** Start of Extracted data **
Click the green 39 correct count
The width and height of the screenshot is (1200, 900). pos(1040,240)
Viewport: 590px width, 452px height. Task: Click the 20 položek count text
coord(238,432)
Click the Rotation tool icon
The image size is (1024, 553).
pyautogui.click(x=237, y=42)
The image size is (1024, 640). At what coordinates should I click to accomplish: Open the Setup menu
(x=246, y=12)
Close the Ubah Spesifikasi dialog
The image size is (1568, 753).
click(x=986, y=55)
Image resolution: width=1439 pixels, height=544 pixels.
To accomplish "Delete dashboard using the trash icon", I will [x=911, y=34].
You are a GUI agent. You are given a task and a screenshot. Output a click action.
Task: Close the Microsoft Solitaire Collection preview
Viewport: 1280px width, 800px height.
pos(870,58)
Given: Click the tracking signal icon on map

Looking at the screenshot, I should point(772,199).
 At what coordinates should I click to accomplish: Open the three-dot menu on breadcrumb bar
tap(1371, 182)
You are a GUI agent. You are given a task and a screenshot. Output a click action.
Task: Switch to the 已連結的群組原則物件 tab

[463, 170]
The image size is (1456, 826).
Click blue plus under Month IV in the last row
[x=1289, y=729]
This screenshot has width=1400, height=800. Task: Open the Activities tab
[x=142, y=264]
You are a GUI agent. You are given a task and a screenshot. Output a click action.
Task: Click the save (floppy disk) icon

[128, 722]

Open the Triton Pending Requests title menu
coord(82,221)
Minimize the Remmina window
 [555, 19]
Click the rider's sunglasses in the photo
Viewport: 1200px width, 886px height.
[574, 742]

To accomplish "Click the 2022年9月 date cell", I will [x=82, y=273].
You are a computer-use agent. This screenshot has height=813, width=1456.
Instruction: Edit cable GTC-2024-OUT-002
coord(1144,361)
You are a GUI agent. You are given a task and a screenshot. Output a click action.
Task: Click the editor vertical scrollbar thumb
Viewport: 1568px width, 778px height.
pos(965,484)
** End of Extracted data **
### Challenge
Output the lines of the records above without any change, starting at the line that contains "Click the Rotation tool icon" and continuing down through the line that contains "pos(870,58)", both of those lines included.

### The reply
Click the Rotation tool icon
The image size is (1024, 553).
pyautogui.click(x=237, y=42)
The image size is (1024, 640). At what coordinates should I click to accomplish: Open the Setup menu
(x=246, y=12)
Close the Ubah Spesifikasi dialog
The image size is (1568, 753).
click(x=986, y=55)
Image resolution: width=1439 pixels, height=544 pixels.
To accomplish "Delete dashboard using the trash icon", I will [x=911, y=34].
You are a GUI agent. You are given a task and a screenshot. Output a click action.
Task: Close the Microsoft Solitaire Collection preview
Viewport: 1280px width, 800px height.
pos(870,58)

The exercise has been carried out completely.